我国的广大亚热带地区常年温暖湿润，农作物受黄曲霉及黄曲霉毒素广泛污染，严重危及了食品安全，和广大人民群众的健康，和社会经济的健康发展。而且afs中的afb1具有强肝脏毒性和致癌效应，是现在发现的毒性和致癌性最强的天然污染物。由于afs热学性质稳定,要加热到268℃-269℃才会分解,因此对己经霉变的上述食品，即使加热煮熟也无法消除其中的黄曲霉毒素。而本发明与其他黄曲霉毒素污染检测，以及毒素污染后解毒等技术相比，从源头上控制黄曲霉的污染，成本显著降低，为抑制和减少黄曲霉菌在粮食等农作物生产和存储过程中产生黄曲霉毒素，为避免其对人畜健康和社会经济造成重大危害提供一条可行的途径。因此，本研究具有潜在的巨大的经济和社会效益。

附图说明

图1.⊿aflash1黄曲霉菌株构建。a．⊿aflash1黄曲霉菌株构建模式图的产毒情况；b.q-pcr鉴定在野生型菌株（wt）,⊿aflash1菌株，和aflash1基因回补菌株（com-ash1）中aflash1基因的表达情况。

图2.tlc分析⊿aflash1黄曲霉菌株的产毒情况。a．tlc分析结果；b.基于tlc结果柱状图显示⊿aflash1黄曲霉菌株中最主要毒素afb1的合成情况；c.q-pcr分析黄曲霉毒素合成关键基因在各菌株中的表达情况。

图3.⊿aflash1菌株的产孢量显著增加。a．野生型，互补和⊿aflash1菌株在yes培养基上培养4天；b.各菌株孢子梗侧面观（×100）；c.柱状图显示⊿aflash1菌株的产孢量显著增加。

图4.⊿aflash1菌株的菌核形成被抑制。a．野生型，互补和⊿aflash1菌株在ypd培养基上培养6天；b.柱状图显示⊿aflash1菌株的菌核形成被彻底抑制。

图5.⊿aflash1菌株在生物体上的产孢和产毒被显著抑制。a．野生型，互补和⊿aflash1菌株在玉米粒上培养7天；b.tlc分析显示⊿aflash1菌株在玉米粒上不产黄曲霉毒素；c.柱状图显示⊿aflash1菌株在玉米粒上的产孢量显著下降；d.柱状图显示⊿aflash1菌株在玉米粒上不产黄曲霉毒素b1。

图6.大田实验中⊿aflash1菌株在花生叶片上的致病力被显著抑制。

图7.western-blotting分析aflash1基因的生物学功能。
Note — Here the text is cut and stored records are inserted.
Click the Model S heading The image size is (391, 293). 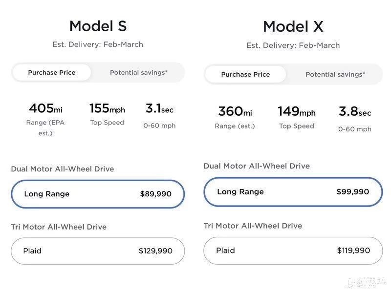98,26
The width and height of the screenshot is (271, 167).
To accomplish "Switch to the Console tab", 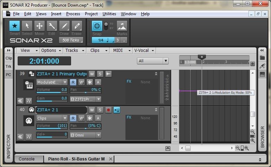I will click(27, 159).
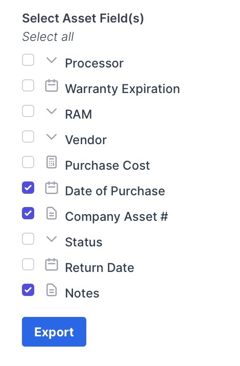Click the chevron icon beside RAM
Screen dimensions: 240x366
(51, 111)
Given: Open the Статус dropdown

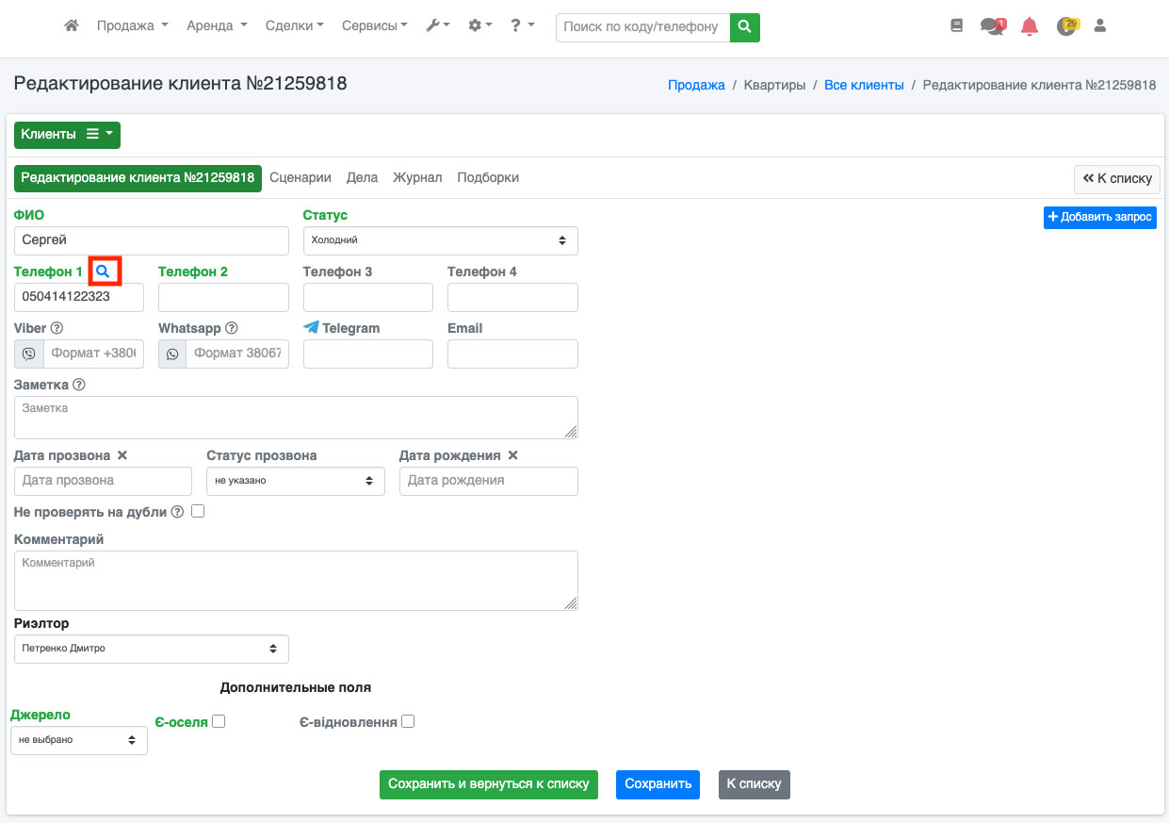Looking at the screenshot, I should 440,240.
a．western-blotting分析aflash1基因对h3k9甲基化水平的影响；b.western-blotting分析aflash1基因对h3k36甲基化水平的影响；c.柱状图显示aflash1基因参与了h3k9二甲基化水平的调控；d.柱状图显示aflash1基因主导了h3k36二甲基化水平的调控。

具体实施方式

如本文所用，黄曲霉aflash1基因（seqidno.1）用斜体aflash1表示，黄曲霉的无毒株用⊿aflash1表示，或用⊿aflash1缺失株表示，黄曲霉的回复菌株用com-ash1表示，黄曲霉的野生型菌株用wt表示。黄曲霉aflash1蛋白（seqidno.2）用正体aflash1表示。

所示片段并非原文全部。